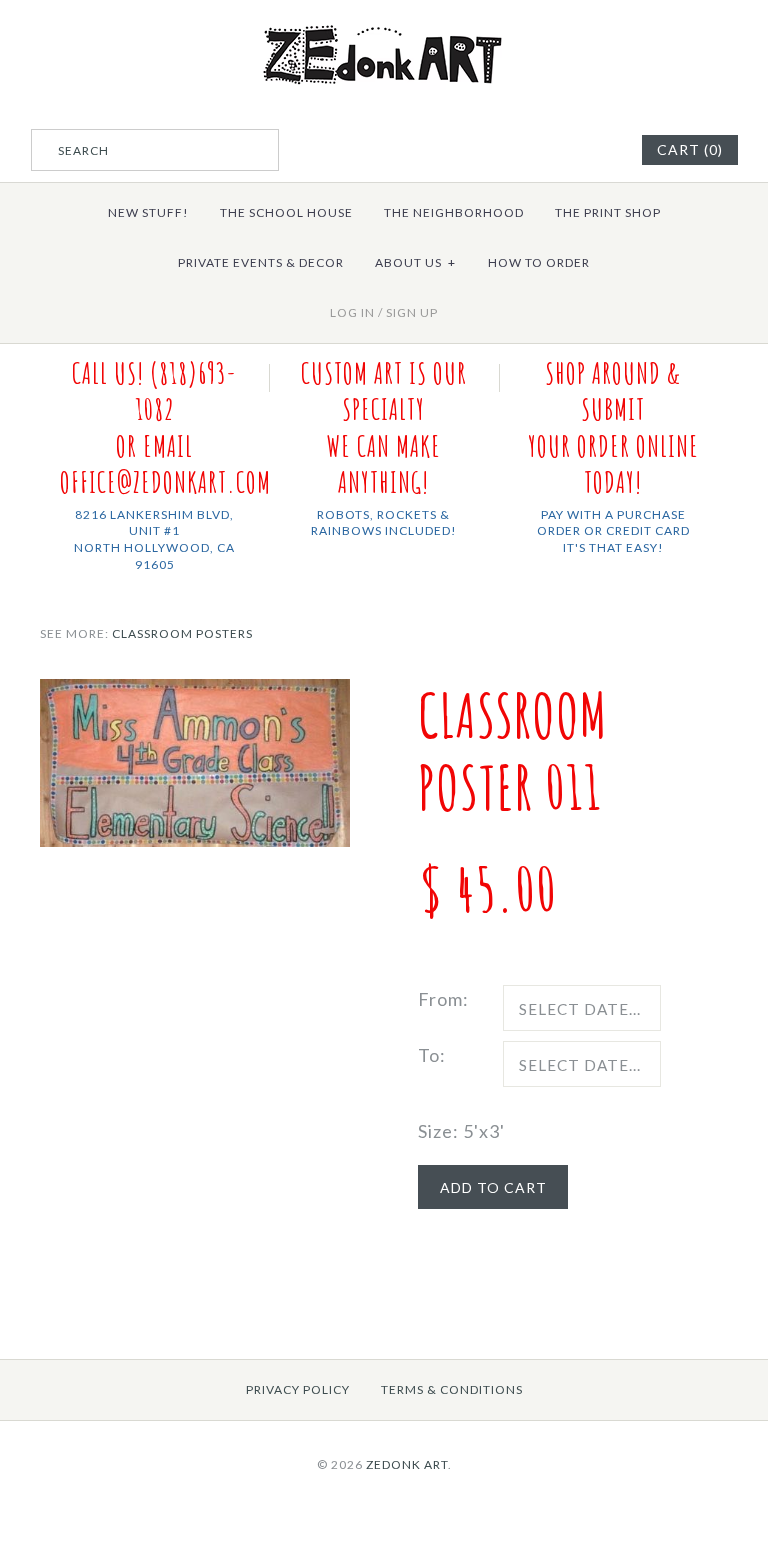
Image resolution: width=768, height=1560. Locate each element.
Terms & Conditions (452, 1389)
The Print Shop (608, 212)
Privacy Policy (298, 1389)
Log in (352, 312)
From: (443, 999)
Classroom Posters (182, 633)
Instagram (598, 150)
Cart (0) (690, 149)
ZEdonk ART (407, 1464)
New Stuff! (148, 212)
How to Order (539, 262)
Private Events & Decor (261, 262)
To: (432, 1055)
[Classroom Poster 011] (195, 693)
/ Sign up (408, 312)
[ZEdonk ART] (384, 24)
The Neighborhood (454, 212)
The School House (286, 212)
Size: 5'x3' (461, 1131)
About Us (415, 262)
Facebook (573, 150)
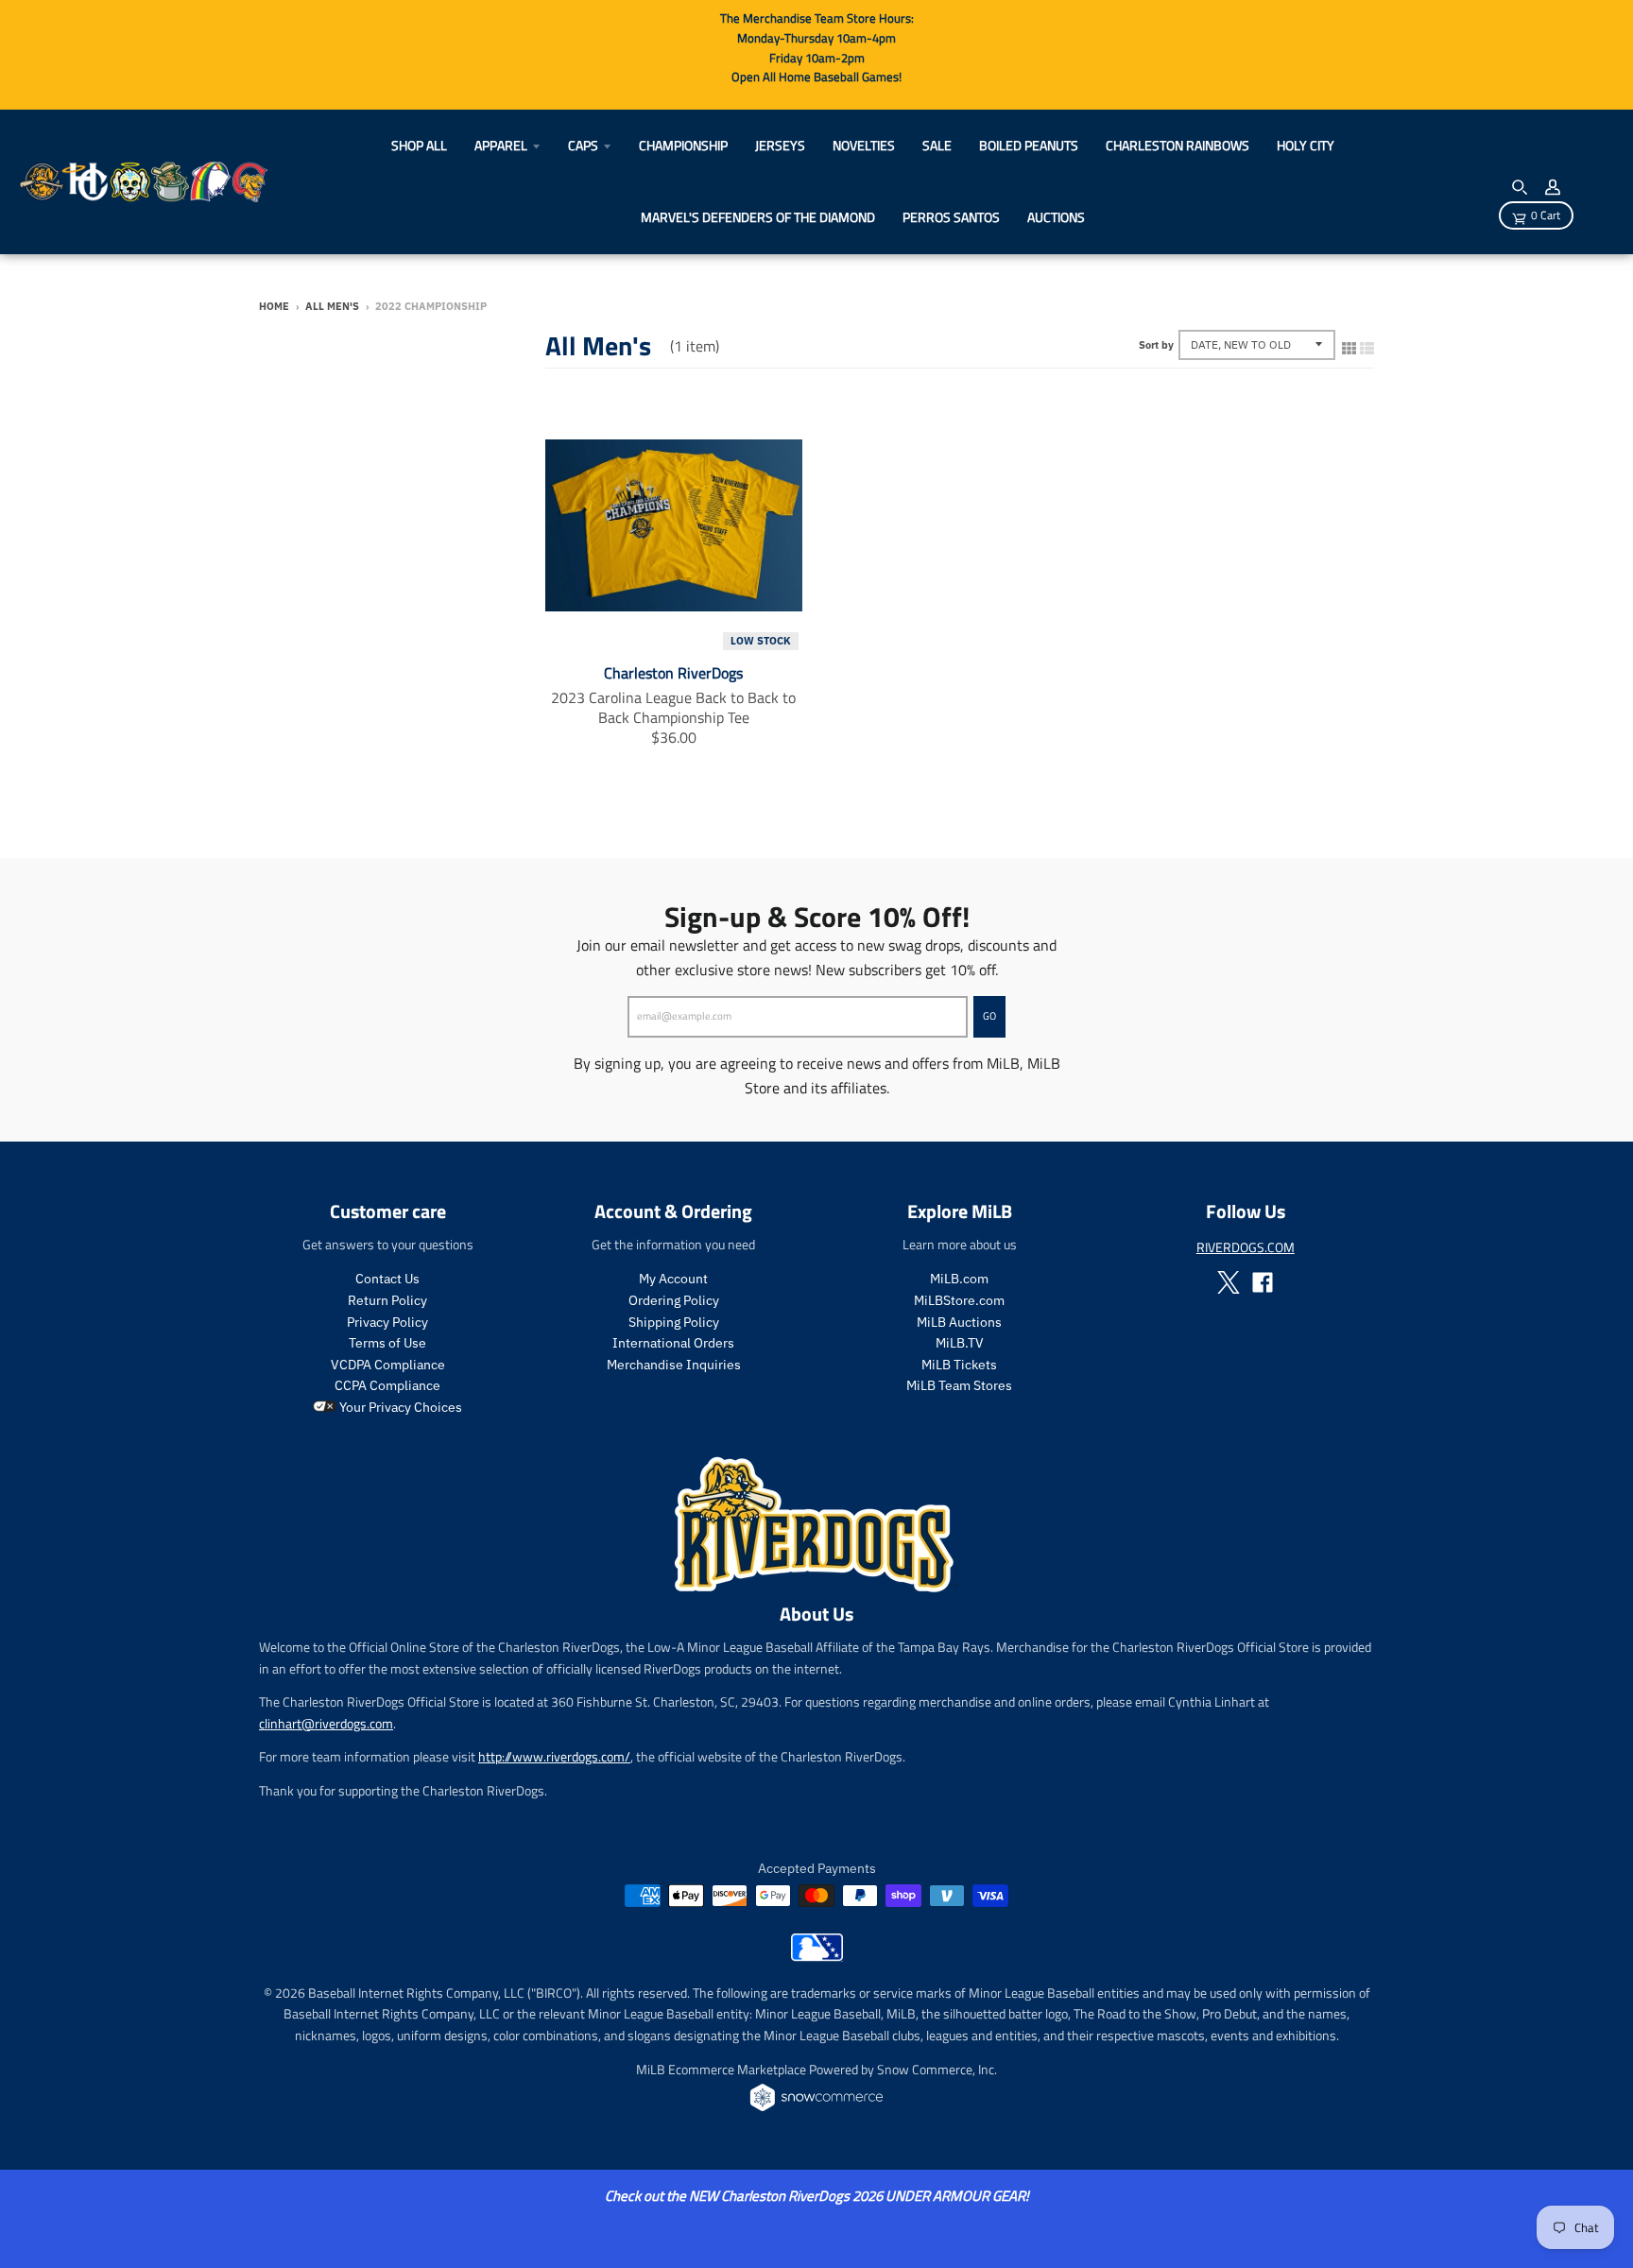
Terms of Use (387, 1342)
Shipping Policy (673, 1322)
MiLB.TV (960, 1342)
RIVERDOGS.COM (1245, 1247)
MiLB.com (959, 1278)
========================================================================
### Work item
The required answer is every line from the one containing "How to Order (539, 262)" through the last line of the entries, restated word for word and with no pictures.

### Result
How to Order (539, 262)
Private Events & Decor (261, 262)
To: (432, 1055)
[Classroom Poster 011] (195, 693)
/ Sign up (408, 312)
[ZEdonk ART] (384, 24)
The Neighborhood (454, 212)
The School House (286, 212)
Size: 5'x3' (461, 1131)
About Us (415, 262)
Facebook (573, 150)
Terms of Use (387, 1342)
Shipping Policy (673, 1322)
MiLB.TV (960, 1342)
RIVERDOGS.COM (1245, 1247)
MiLB.com (959, 1278)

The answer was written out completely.